### What to do
Extract every line of the material below that contains the string "coordinates".

** start Information shown **

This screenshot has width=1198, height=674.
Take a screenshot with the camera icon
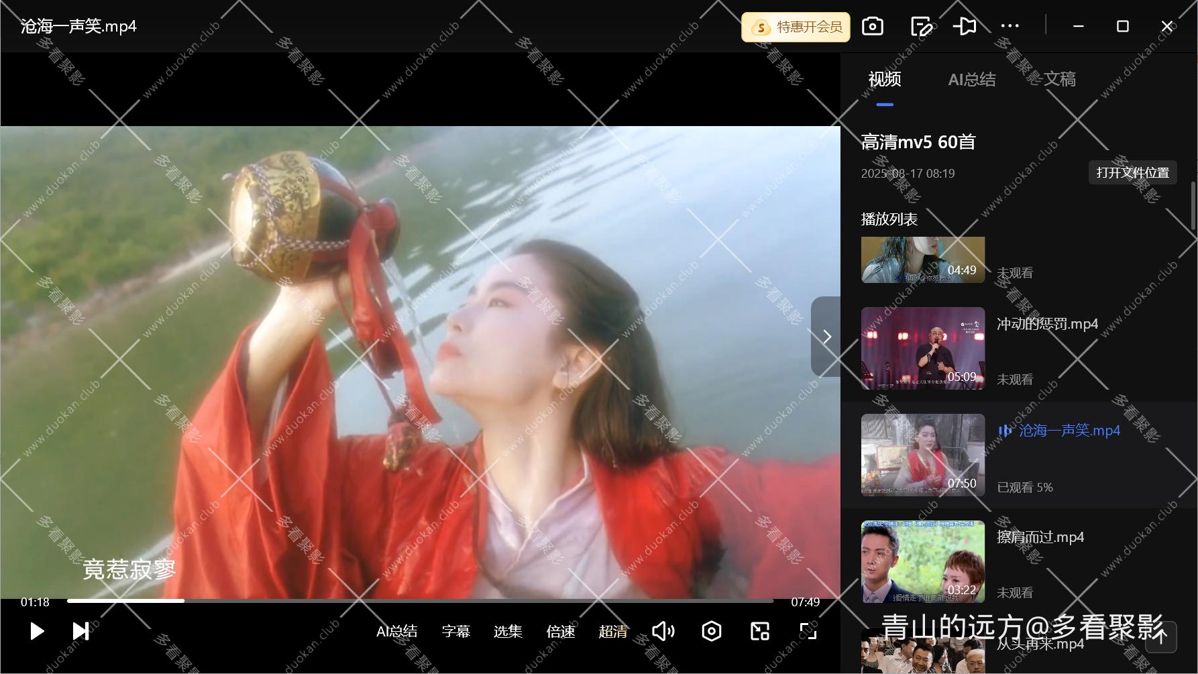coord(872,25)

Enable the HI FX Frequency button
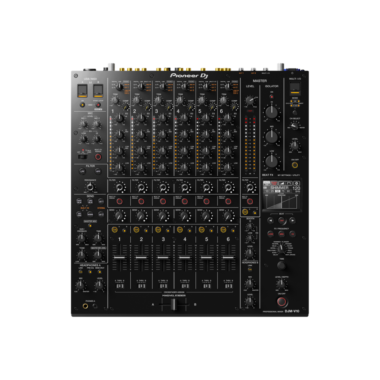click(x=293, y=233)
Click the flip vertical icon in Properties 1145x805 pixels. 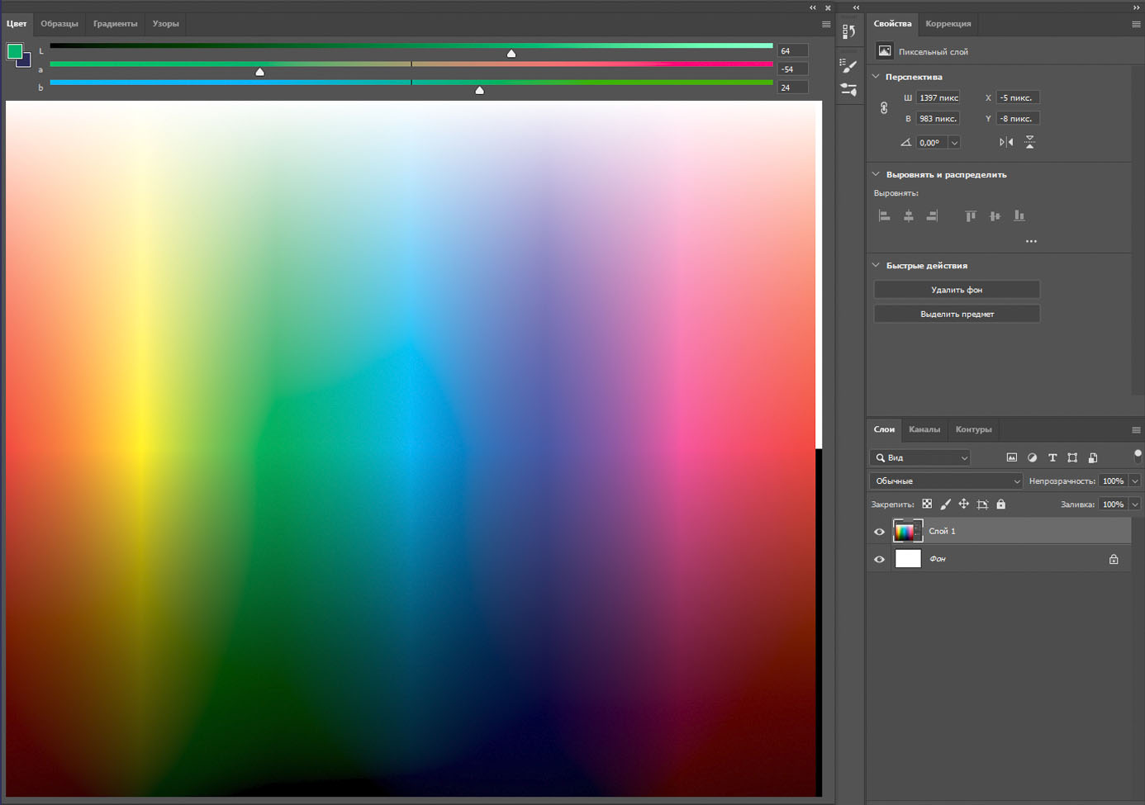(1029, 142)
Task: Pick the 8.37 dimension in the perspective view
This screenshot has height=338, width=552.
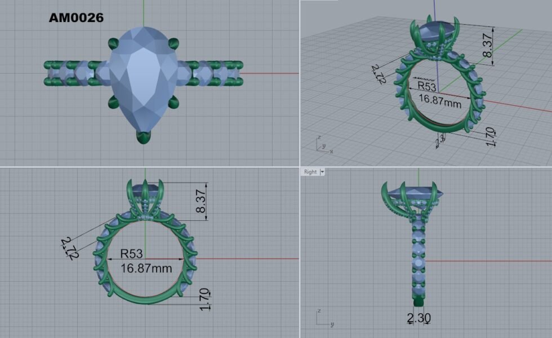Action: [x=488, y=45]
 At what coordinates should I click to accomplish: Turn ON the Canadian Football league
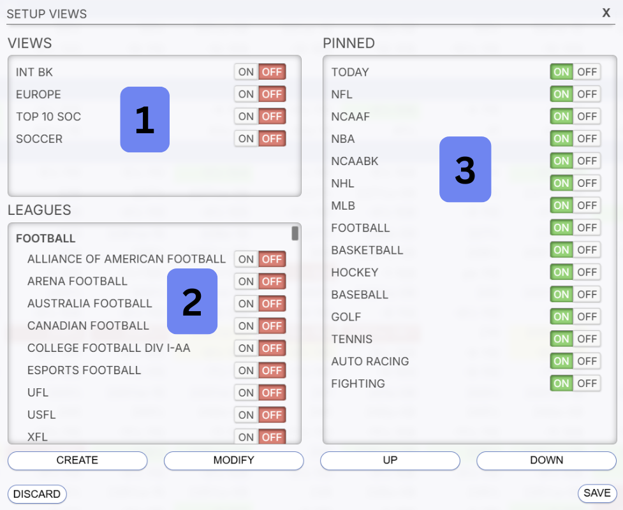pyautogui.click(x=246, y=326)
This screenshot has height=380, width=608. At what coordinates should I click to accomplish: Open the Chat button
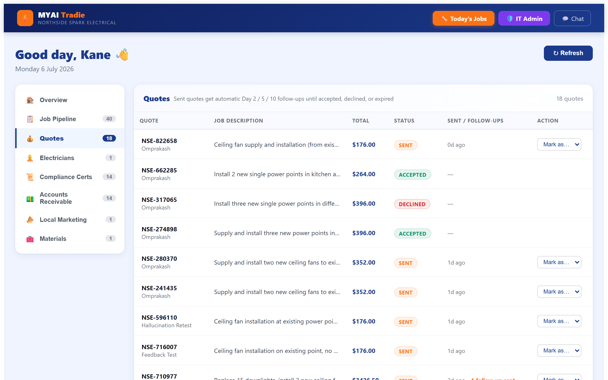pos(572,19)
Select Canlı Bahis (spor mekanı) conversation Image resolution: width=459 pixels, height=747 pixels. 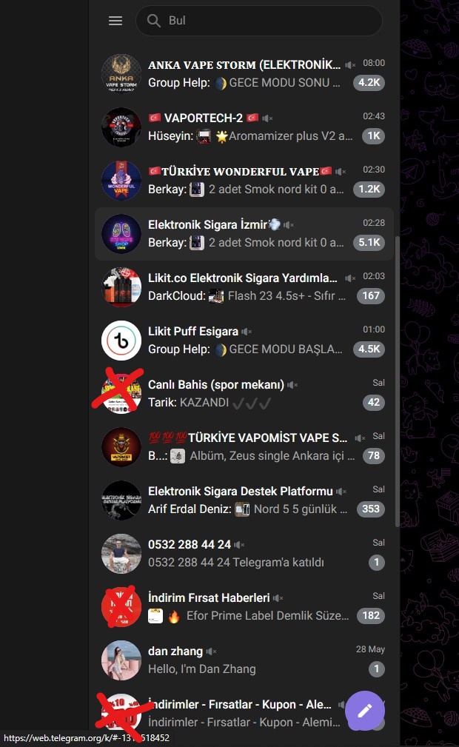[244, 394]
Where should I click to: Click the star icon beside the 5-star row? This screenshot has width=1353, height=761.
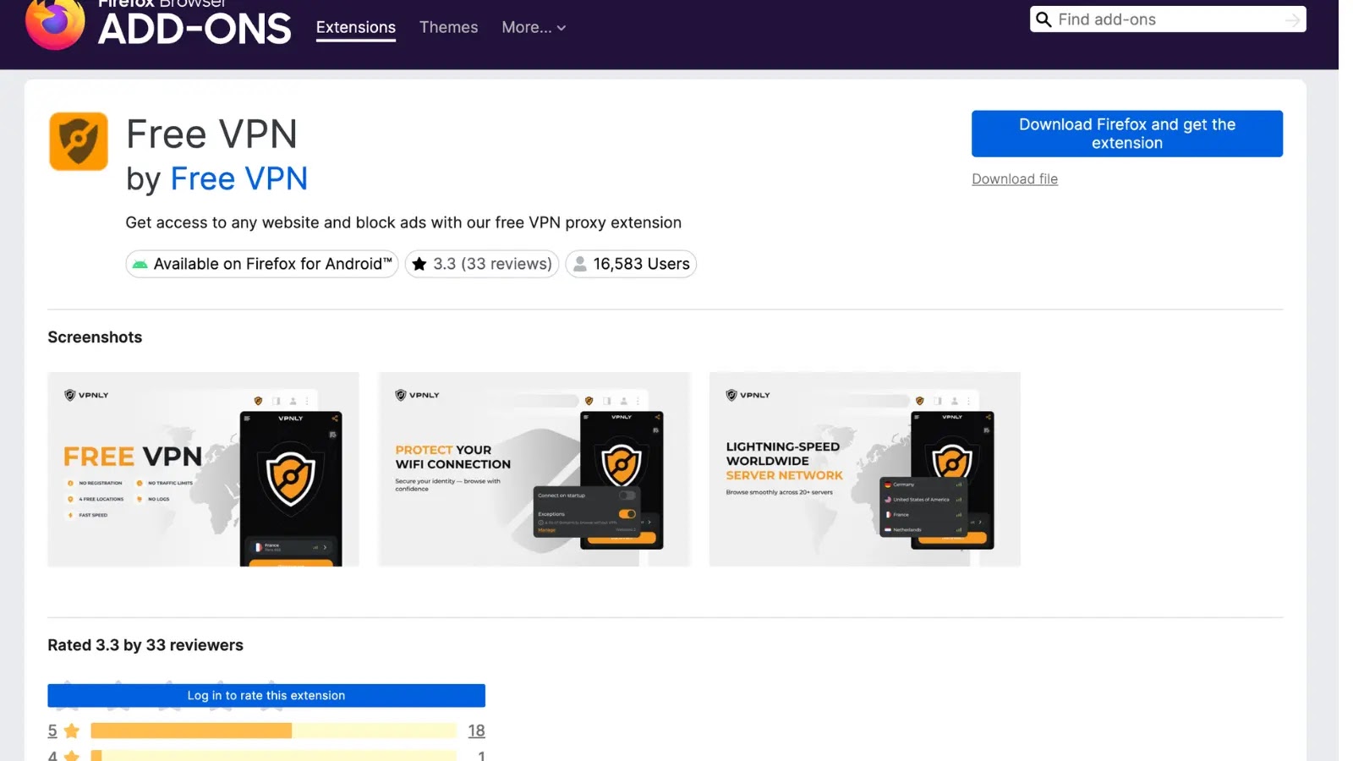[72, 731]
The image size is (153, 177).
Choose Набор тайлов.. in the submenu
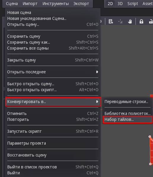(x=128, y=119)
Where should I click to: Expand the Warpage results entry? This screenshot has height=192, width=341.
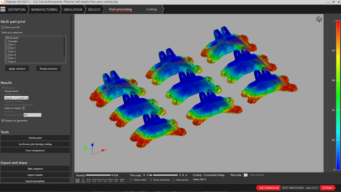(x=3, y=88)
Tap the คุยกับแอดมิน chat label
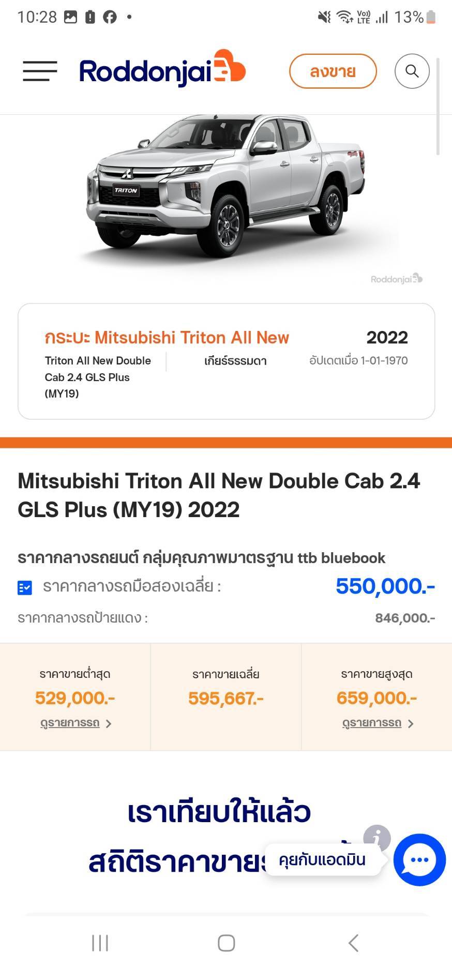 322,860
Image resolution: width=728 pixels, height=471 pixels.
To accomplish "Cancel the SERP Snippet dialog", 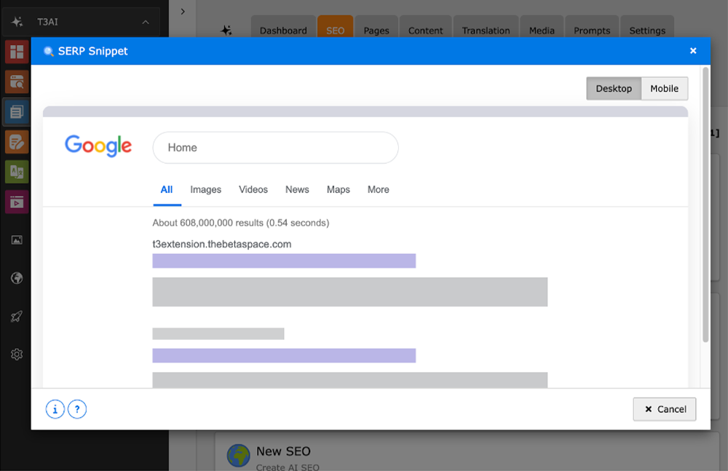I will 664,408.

** end Information shown **

### Answer for this exercise
 At what coordinates should I click to accomplish: Turn ON the Canadian Football league
This screenshot has height=380, width=608. At what coordinates should I click to accomplish: Open the Chat button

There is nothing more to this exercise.